6.     Jésus – comme génie de l’Amour – va systématiquement se positionner en continuité – rupture – innovation face à sa tradition juive. Il refuse toute forme de victimisation, d’instrumentalisation comme nous dirions aujourd’hui, et toute absolutisation de causes relatives. C’est ainsi notamment qu’il va se distancer des nationalismes révolutionnaires de son époque. La terre est sainte d’une autre manière. Il va réfuter l’autorité du Temple, redéfinir l’essentiel de la Loi mosaïque, refuser la mise à l’écart des petits, des méprisés, des malades ou des infirmes, contester la rigidité des rôles sociaux masculins et féminins, remettre à sa juste place les rituels de pureté tout comme d’ailleurs le savoir des religieux zélés (les Pharisiens et autres docteurs de la Loi) ; il va prôner la gratuité, contester le pouvoir des riches et des puissants, refuser toute gloire, toute richesse ou tout pouvoir militaire. Même les liens de famille ne trouveront pas grâce à ses yeux. Jésus est intenable tout simplement parce qu’il se réclame radicalement de la sainteté.

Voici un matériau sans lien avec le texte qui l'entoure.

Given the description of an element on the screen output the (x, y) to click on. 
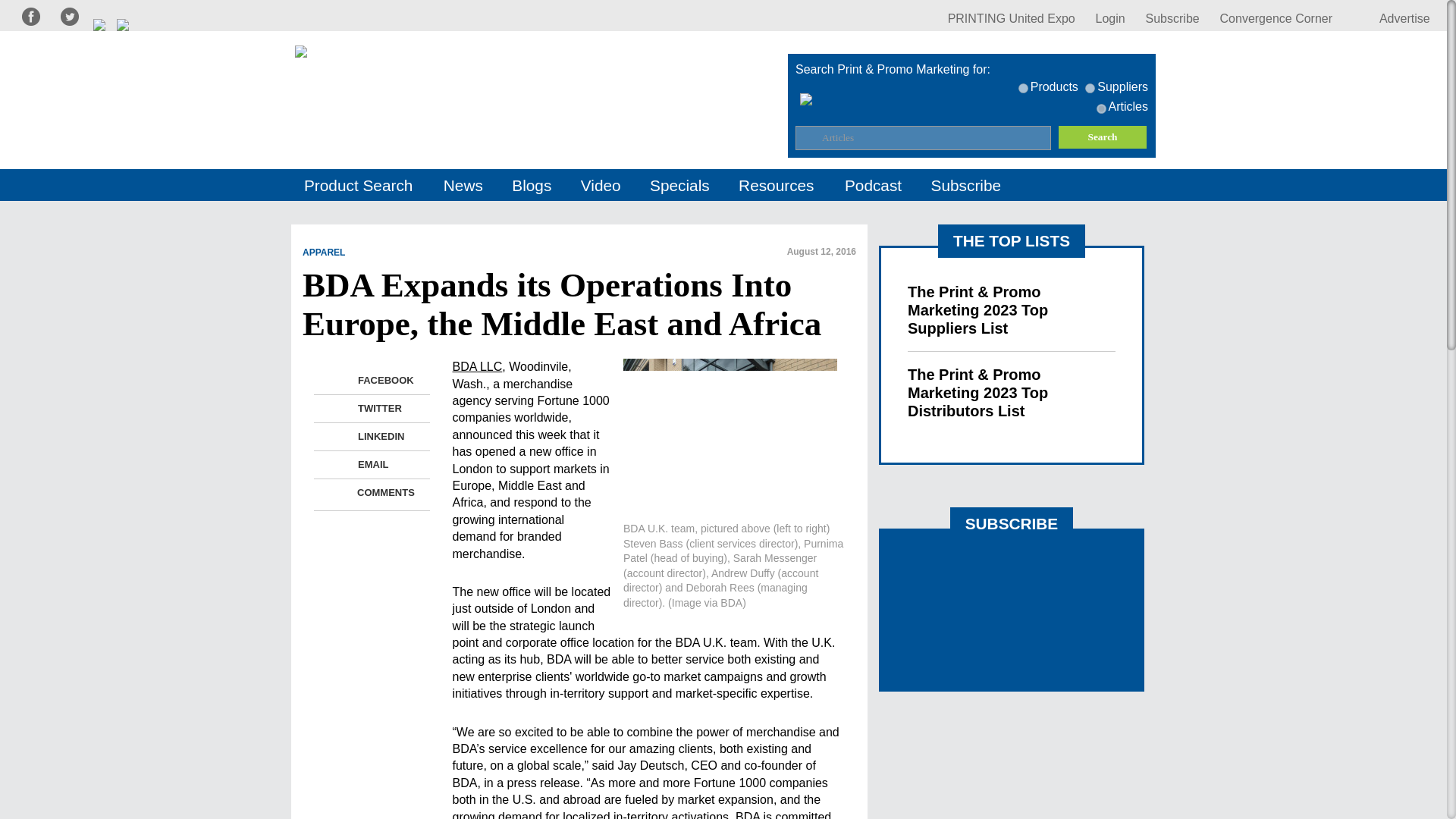
Advertise (1390, 18)
Email Link (339, 465)
keyword (1022, 88)
LinkedIn (339, 436)
Subscribe (1172, 18)
Facebook (339, 380)
Search (1102, 137)
Product Search (359, 185)
Twitter (339, 408)
Login (1110, 18)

7.    Dès lors, tous ceux qui détiennent la moindre parcelle d’autorité ou s’en réclame, veulent se prétendre religieux ou privilégiés par Dieu, sont appelés à se demander si leurs motivations sont pures, dépourvues d’hypocrisie, de mensonges et de violences, en somme s’ils ne cherchent pas à occuper la position haute pour justifier leurs privilèges. Jésus invitera ses auditeurs à être parfait comme le Père céleste (Mt 5,48). Mais à ses yeux Dieu seul est bon (Mc 10.18).

8.    Dans le conflit mimétique, chacun veut faire la loi de l’autre, d’où la montée aux extrêmes. Jésus sera résolument non-violent : il prônera l’amour des ennemis, la réconciliation entre frères, le non-jugement notamment.

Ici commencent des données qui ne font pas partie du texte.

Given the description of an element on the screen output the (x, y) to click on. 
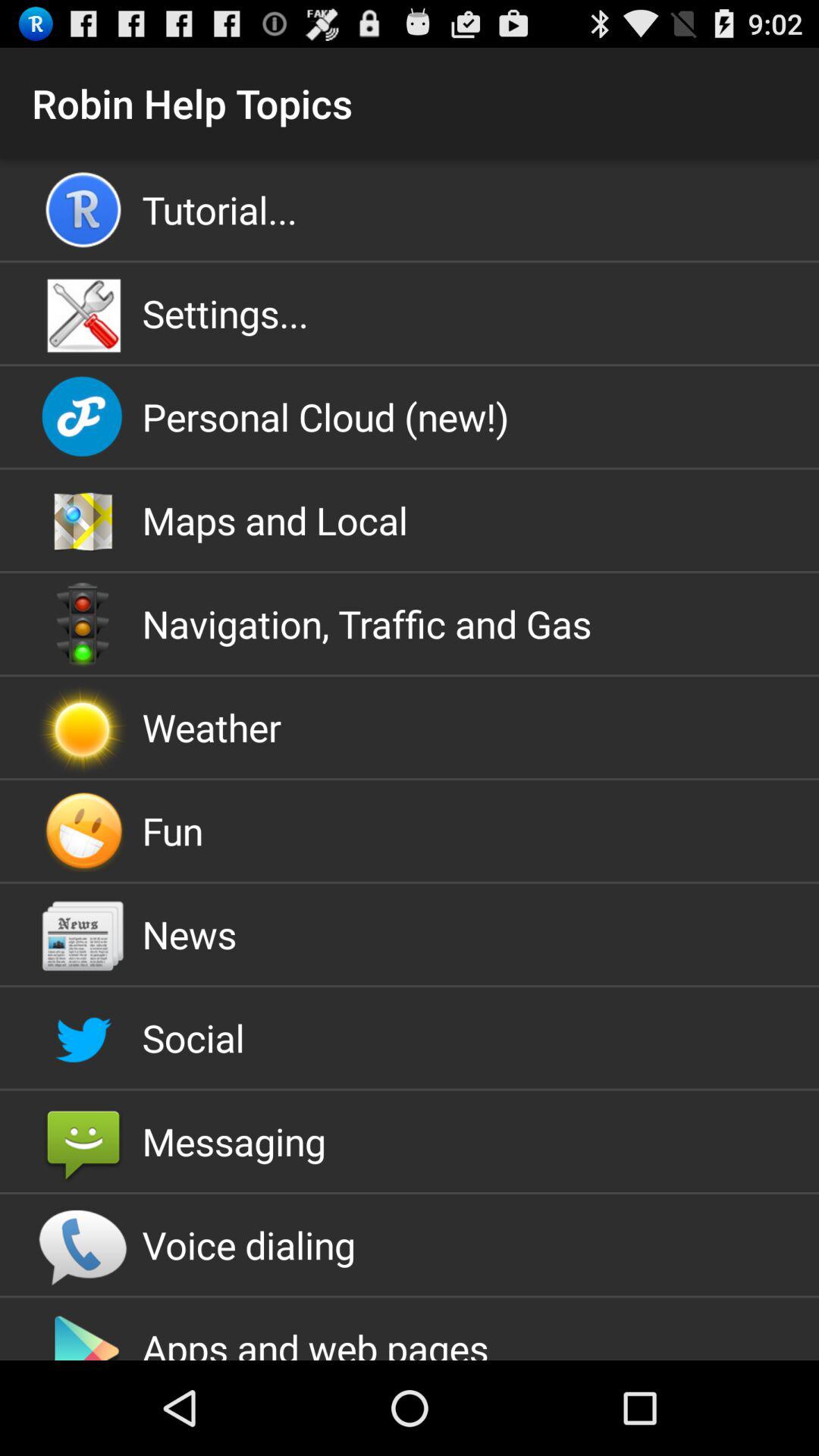
flip until the  voice dialing (409, 1244)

9.    Plus généralement, nous devons constater que le dévoilement du désir mimétique effectué par le christianisme vient démystifier les mécanismes d’élection et d’exclusion pratiqués par toutes les religions et toutes les sociétés. L’individu est rétabli dans son droit divin. De cette affirmation centrale découle l’individualisme moderne, le scepticisme à l’encontre du pouvoir et ce désir de liberté sans entrave. Pourquoi ? D’abord parce que, comme le note René Girard, « nous vivons dans un monde, je l'ai dit, qui se reproche sa propre violence constamment, systématiquement, rituellement. Nous nous arrangeons pour transposer tous nos conflits, même ceux qui se prêtent le moins à cette transposition, dans le langage des victimes innocentes. » Ensuite parce que la modernité veut faire sans Dieu, sans suivre le Christ, en cherchant un apaisement qu’elle n’arrive pas à trouver, pas plus qu’elle n’arrive à juguler la violence. Enfin parce que nous nous référons à des médiateurs externes, qui nous disent ce qui est hautement souhaitable, désirable, en induisant automatiquement la rivalité qui pousse à se comparer, à s’observer, à se jalouser, etc. Le schéma désir-rivalité-crise est ainsi réintroduit à l’infini. Nous ne pourrons sortir de ces crises systémiques sans retourner à des forces qui freinent (katecho), et surtout à des médiations intérieures seules à même de garantir un apaisement du désir mimétique. Si elle ne veut pas se condamner à la violence endémique, l’humanité n’a d’autre choix que de s’ouvrir au Christ ou devra, à tout le moins, déconstruire l’emprise du désir mimétique présent partout.